↓↓↓
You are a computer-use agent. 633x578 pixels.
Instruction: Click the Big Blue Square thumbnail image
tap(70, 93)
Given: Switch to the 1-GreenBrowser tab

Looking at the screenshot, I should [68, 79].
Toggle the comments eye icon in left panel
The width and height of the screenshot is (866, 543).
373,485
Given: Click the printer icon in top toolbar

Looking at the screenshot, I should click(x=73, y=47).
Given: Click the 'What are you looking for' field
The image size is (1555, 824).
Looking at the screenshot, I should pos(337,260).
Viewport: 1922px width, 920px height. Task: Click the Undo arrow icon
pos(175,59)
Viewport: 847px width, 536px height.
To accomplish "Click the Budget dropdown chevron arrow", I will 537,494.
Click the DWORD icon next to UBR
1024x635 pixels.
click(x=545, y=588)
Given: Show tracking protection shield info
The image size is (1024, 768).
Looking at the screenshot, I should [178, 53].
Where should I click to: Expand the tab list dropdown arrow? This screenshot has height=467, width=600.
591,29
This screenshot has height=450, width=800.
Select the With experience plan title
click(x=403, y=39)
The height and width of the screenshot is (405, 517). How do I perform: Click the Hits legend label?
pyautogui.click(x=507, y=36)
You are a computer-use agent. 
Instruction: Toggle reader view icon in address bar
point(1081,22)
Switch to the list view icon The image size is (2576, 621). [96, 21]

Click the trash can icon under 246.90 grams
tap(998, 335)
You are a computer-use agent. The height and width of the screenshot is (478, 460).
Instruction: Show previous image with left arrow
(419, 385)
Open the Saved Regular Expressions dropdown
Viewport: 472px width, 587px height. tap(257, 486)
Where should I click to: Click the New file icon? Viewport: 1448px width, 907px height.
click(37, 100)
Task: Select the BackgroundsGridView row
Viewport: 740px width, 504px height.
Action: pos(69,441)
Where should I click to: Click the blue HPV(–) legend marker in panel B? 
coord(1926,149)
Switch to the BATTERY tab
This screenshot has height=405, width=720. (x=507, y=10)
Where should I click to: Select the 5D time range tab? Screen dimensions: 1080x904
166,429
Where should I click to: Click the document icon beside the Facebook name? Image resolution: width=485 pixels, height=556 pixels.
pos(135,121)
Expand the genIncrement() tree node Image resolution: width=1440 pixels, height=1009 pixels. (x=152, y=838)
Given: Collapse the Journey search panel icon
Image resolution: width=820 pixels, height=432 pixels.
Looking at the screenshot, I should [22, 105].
↑↑↑
* **How to complete this task**: Print the records again in their entirety, character for character.

* **Problem solution**:
You are a computer-use agent. 633x578 pixels.
Instruction: Click the Big Blue Square thumbnail image
tap(70, 93)
Given: Switch to the 1-GreenBrowser tab

Looking at the screenshot, I should [68, 79].
Toggle the comments eye icon in left panel
The width and height of the screenshot is (866, 543).
373,485
Given: Click the printer icon in top toolbar

Looking at the screenshot, I should click(x=73, y=47).
Given: Click the 'What are you looking for' field
The image size is (1555, 824).
Looking at the screenshot, I should pos(337,260).
Viewport: 1922px width, 920px height. Task: Click the Undo arrow icon
pos(175,59)
Viewport: 847px width, 536px height.
To accomplish "Click the Budget dropdown chevron arrow", I will 537,494.
Click the DWORD icon next to UBR
1024x635 pixels.
click(x=545, y=588)
Given: Show tracking protection shield info
The image size is (1024, 768).
Looking at the screenshot, I should [178, 53].
Where should I click to: Expand the tab list dropdown arrow? This screenshot has height=467, width=600.
591,29
This screenshot has height=450, width=800.
Select the With experience plan title
click(x=403, y=39)
The height and width of the screenshot is (405, 517). How do I perform: Click the Hits legend label?
pyautogui.click(x=507, y=36)
You are a computer-use agent. 
Instruction: Toggle reader view icon in address bar
point(1081,22)
Switch to the list view icon The image size is (2576, 621). [96, 21]

Click the trash can icon under 246.90 grams
tap(998, 335)
You are a computer-use agent. The height and width of the screenshot is (478, 460).
Instruction: Show previous image with left arrow
(419, 385)
Open the Saved Regular Expressions dropdown
Viewport: 472px width, 587px height. tap(257, 486)
Where should I click to: Click the New file icon? Viewport: 1448px width, 907px height.
click(37, 100)
Task: Select the BackgroundsGridView row
Viewport: 740px width, 504px height.
Action: pos(69,441)
Where should I click to: Click the blue HPV(–) legend marker in panel B? 
coord(1926,149)
Switch to the BATTERY tab
This screenshot has height=405, width=720. (x=507, y=10)
Where should I click to: Select the 5D time range tab? Screen dimensions: 1080x904
166,429
Where should I click to: Click the document icon beside the Facebook name? Image resolution: width=485 pixels, height=556 pixels.
pos(135,121)
Expand the genIncrement() tree node Image resolution: width=1440 pixels, height=1009 pixels. (x=152, y=838)
Given: Collapse the Journey search panel icon
Image resolution: width=820 pixels, height=432 pixels.
Looking at the screenshot, I should [22, 105].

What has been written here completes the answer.